_COSA FARE:_ Di' se ognuna di queste affermazioni va d'accordo con il brano su Simona Tronci: (a) era la terza di sei figli; (b) ha finito gli studi di Giurisprudenza; (c) il cancro polmonare le fu trovato nel 1981. Per ciascuna rispondi sì o no e riporta tra virgolette le parole del brano che lo decidono.

[BRANO]

SERVA DI DIO SIMONA TRONCI
C’è
una ragazza, appassionata di volley e innamorata di Gesù, che sta giocando i
supplementari di un match, postumo ed impegnativo, presso la Congregazione dei
Santi e tutto lascia prevedere che presto anche la pallavolo avrà la sua prima
beata. Simonetta (ma chiamiamola Simona, perché lei preferisce!) Tronci è nata
a Cagliari il 13 ottobre 1960, terza di sei figli: un’infanzia e un’adolescenza
normali, piene di slancio e vitalità, con le vittorie sul campo di volley e le
appassionate sfide a calcetto, i bei voti a scuola ed i meravigliosi rapporti
di amicizia intrecciati. Tra questi ultimi, particolarmente intenso è quello
stabilito con Gesù: non può rinunciare alla comunione quotidiana; alle sue
lunghe ore di preghiera, anche notturna; ai suoi colloqui, confidenziali ed
intensi, che lasciano intravvedere come questa ragazza sia riuscita a stabilire
un filo diretto con l’aldilà. A 17 anni è tra le fondatrici della Comunità
carismatica della sua parrocchia: un gruppo giovane, brioso e spumeggiante
proprio come lei e di cui diventa ben presto l’anima. Con l’Effusione, ricevuta
nel 1978, sembra davvero che lo Spirito si impadronisca di lei, cesellando e
potenziando le sue qualità umane e spalancandole nuovi campi di apostolato, in
cui esprime i suoi carismi del canto, della preghiera, dell'esortazione,
dell'insegnamento. Nello zaino di Simona non manca mai la chitarra, per
invitare giovani ed adulti alla lode del Signore e alcuni dei canti da lei
composti sono ancora oggi eseguiti nelle comunità carismatiche di tutt’Italia:
”il mondo ha bisogno di sentir
cantare... deve riscoprire che c'è un Dio, un Dio d'Amore che ci chiama alla
gioia”, confida ai più intimi. Con l’entusiasmo dei giovani, che credono nei
valori della giustizia e della legalità, si iscrive a Giurisprudenza, che
abbandona dopo i primi pur brillanti esami, quando prende coscienza della
precarietà e dell’imperfezione della giustizia umana nei confronti di quella
divina. Si iscrive alla Facoltà Teologica di Cagliari, di cui è la prima donna
laica ad affrontare difficoltà e pregiudizi di un corso di studi ancora
fortemente maschilista; il massimo dei voti conseguiti fin dai primi esami
confermano la bontà della scelta e il suo interesse per la materia. Ottiene
anche le prime supplenze per insegnare religione e si sperimenta così subito
con entusiasmo in questa nuova veste. Nel 1981 si fidanza con Sergio e nelle
sue preghiere anche questo nuovo sentimento che le sboccia dentro diventa
occasione per lodare e ringraziare, come d’altronde fa sempre, “sia quando
otteneva qualcosa, sia nell'attesa di una grazia e, soprattutto, quando non
otteneva nulla di quanto richiesto: ringraziava da figlia ubbidiente al
Padre”. Il suo quotidiano diventa estremamente
ricco di incontri, di amicizie, di persone rintracciate anche nelle corsie
degli ospedali, per le quali Simona diventa
abbraccio per consolare, carità e fermezza per correggere, delicatezza
ed entusiasmo per sostenere. In questo periodo, alla lode ed al ringraziamento,
si affianca in lei la consapevolezza che la Croce può diventare un mezzo per
amare di più i fratelli. Approda a questa convinzione osservando che questa,
dal retro, non è occupata dal crocifisso: “Se guardo dietro la tua croce, Gesù,
vedo solo il legno, c'è un posto vuoto... là devo adagiarmi....”. L’occasione
le viene offerta dal cancro polmonare, che le viene diagnosticato nel 1983 ed
al quale non c’è rimedio, malgrado le cure cui si sottopone, anche a Parigi.

[/BRANO]
[DATI DI PARTENZA]

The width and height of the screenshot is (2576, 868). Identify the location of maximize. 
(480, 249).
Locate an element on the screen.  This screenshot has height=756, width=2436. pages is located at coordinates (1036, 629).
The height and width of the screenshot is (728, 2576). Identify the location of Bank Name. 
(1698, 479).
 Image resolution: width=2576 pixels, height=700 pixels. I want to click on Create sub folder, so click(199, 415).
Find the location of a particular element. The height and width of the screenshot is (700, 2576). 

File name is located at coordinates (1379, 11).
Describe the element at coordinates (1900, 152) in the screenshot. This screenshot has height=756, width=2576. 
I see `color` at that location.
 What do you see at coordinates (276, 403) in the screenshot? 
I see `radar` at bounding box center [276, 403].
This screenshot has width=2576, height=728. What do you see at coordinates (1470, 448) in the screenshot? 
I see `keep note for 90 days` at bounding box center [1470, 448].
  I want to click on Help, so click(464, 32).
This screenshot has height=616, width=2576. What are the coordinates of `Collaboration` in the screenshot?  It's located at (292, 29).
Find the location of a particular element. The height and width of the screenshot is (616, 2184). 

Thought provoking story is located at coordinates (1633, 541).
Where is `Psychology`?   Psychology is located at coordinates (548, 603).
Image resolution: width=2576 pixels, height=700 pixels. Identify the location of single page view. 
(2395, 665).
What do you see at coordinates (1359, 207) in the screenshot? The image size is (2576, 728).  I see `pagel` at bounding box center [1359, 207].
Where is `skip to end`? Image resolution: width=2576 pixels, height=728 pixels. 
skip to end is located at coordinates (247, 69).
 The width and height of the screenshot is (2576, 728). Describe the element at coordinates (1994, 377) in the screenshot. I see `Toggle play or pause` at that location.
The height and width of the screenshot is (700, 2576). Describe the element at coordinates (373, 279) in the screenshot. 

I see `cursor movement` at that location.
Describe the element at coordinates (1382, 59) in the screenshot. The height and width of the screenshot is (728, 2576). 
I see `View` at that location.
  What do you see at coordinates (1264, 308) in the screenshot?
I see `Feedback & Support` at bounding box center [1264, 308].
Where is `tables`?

[/DATI DI PARTENZA]

_RISPOSTA:_
(a) Sì: "terza di sei figli".
(b) No: "abbandona dopo i primi pur brillanti esami".
(c) No: "le viene diagnosticato nel 1983".